In Huck’s Raft, his award-winning 2004 history of American childhood, historian Steven Mintz traced four hundred years of history to reveal both how much has changed in the American experience of youth and how much has remained surprisingly stable. Now, with The Prime of Life, which we’ll publish in the spring, Mintz turns to adulthood, putting the profound transformations we see today into new perspective by exploring how past generations navigated the passage to maturity. Below, he takes the recent publication of an obituary for adulthood in American popular culture as the starting point for a quick introduction to history’s consistent reshaping of what it means to be a grown-up in America.
Last week, cultural critic A. O. Scott’s New York Times Magazine article “The Death of Adulthood in American Culture” shot to the top of the Times’s most emailed articles list. Scott’s article was only the most recent instance of an author charting the demise of the grown up as a cultural ideal.

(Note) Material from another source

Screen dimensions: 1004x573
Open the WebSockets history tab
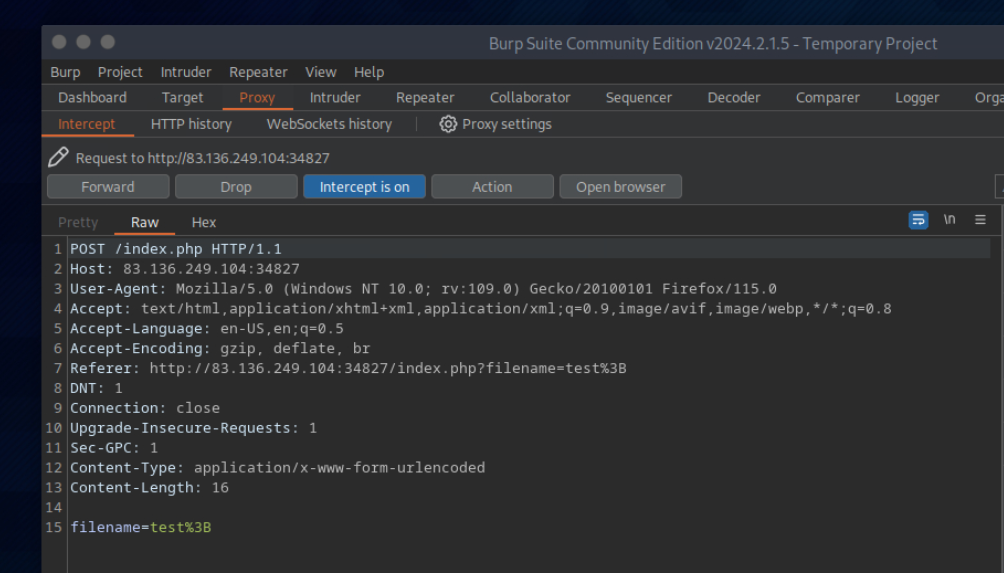tap(329, 124)
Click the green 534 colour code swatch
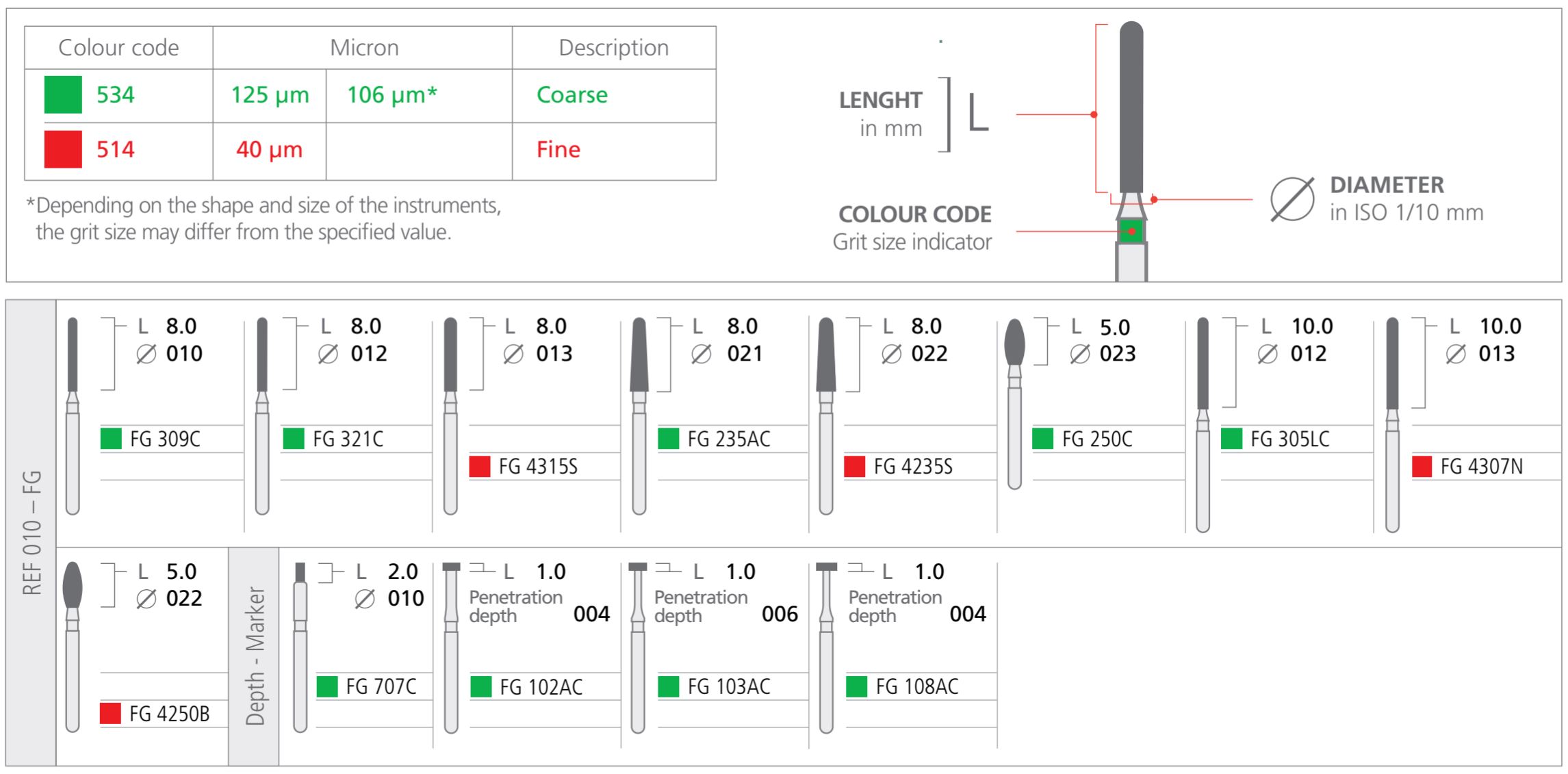The width and height of the screenshot is (1568, 774). pyautogui.click(x=63, y=94)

Other recent examples include such books as Kay Hymowitz’s Manning Up: How the Rise of Women Has Turned Men Into Boys, Christopher Noxon’s Rejuvenile: Kickball, Cartoons, Cupcakes, and the Reinvention of the American Grown-up, and Diana West’s The Death of the Grown-Up: How America's Arrested Development Is Bringing Down Western Civilization. Books in this genre argue that too many young people refuse to embrace the attributes of full adult status, including marriage, a stable job, and even an independent residence, that too many mothers and fathers have abdicated the primary responsibilities of parenthood, and that too many of the middle aged refuse to “act their age,” dressing in inappropriate fashions, attending movies and reading books targeted at adolescents, and spending their leisure time in juvenile pastimes such as playing videogames.
Contributing to the sense that adulthood is dying are a host of unsettling statistics. Today, one in seven young adults 24 to 34 years old lives with their parents. Over half of college graduates surveyed two years after college reported lacking a sense of direction and an annual income of less than $20,000. Meanwhile, one in three adults ages 45 to 63 is unmarried, and a growing number of middle-aged men have withdrawn from the labor force.
So is adulthood dying?
No—and it’s a failure to adopt a historical perspective that goes back further than the 1950s that has led too many commentators to assume that contemporary American society deviates from a fixed, timeless norm of adulthood. In fact, the word “adulthood” only appeared in the late nineteenth century. Earlier in time, that phase of life was called womanhood and manhood. Manhood signified economic independence and household headship, while womanhood connoted authority and control over household tasks. Toward the end of the nineteenth century, adulthood came to be associated with maturity, responsibility, and seriousness. It also implied conformity to culturally prescribed gender and family roles as well as a clearly delineated timetable for achieving adult status. This definition of adulthood reached its peak following World War II, when those who failed to conform were stigmatized as immature and possibly homosexual. Criticism of this conception of adulthood initially arose during the 1950s, when such playwrights and novelists as Arthur Miller and John Updike exposed the shallowness of grown-up life, when Playboy magazine launched its critique of the demands that marriage placed upon men, and when a growing number of physicians and psychologists concluded that the organization of work induced hypertension and undue levels of stress in male workers, at the same time that the division of family roles left many wives and mothers discontented in their marriages and overly invested in their sons, preventing them from developing a proper masculine identity.
The 1960s intensified the critique of adulthood, associating this life stage with stagnation and “selling out.” Instead of admonishing grown-ups to “put away childish things,” popular culture called on adults to find their “inner child” and to recapture the playfulness, imagination, and sense of wonder associated with childhood and youth. Adulthood lost its allure as it became ever more tightly associated with stagnation, torpor, and quiet desperation.
In many respects, the decline of the definition of adulthood that dominated from the nineteenth century until the 1950s represents a clear-cut advance over the past. Adults today are far freer to define their identity as they wish, rid of many of the taboos, norms, and conventions that restricted their predecessors. Nevertheless, it would be a mistake for adults to simply strive to emulate youth’s freedoms and sense of possibility. After a prolonged period marked by the fetishizing of the young, the time has come to reimagine adulthood not in terms of rigid roles and expectations, but of those elements that make adulthood special: Responsibility rather than recklessness, maturity rather than naiveté, experience and empathy rather than unseasoned rawness, and the wisdom and compassion to embrace others and lead life to its fullest.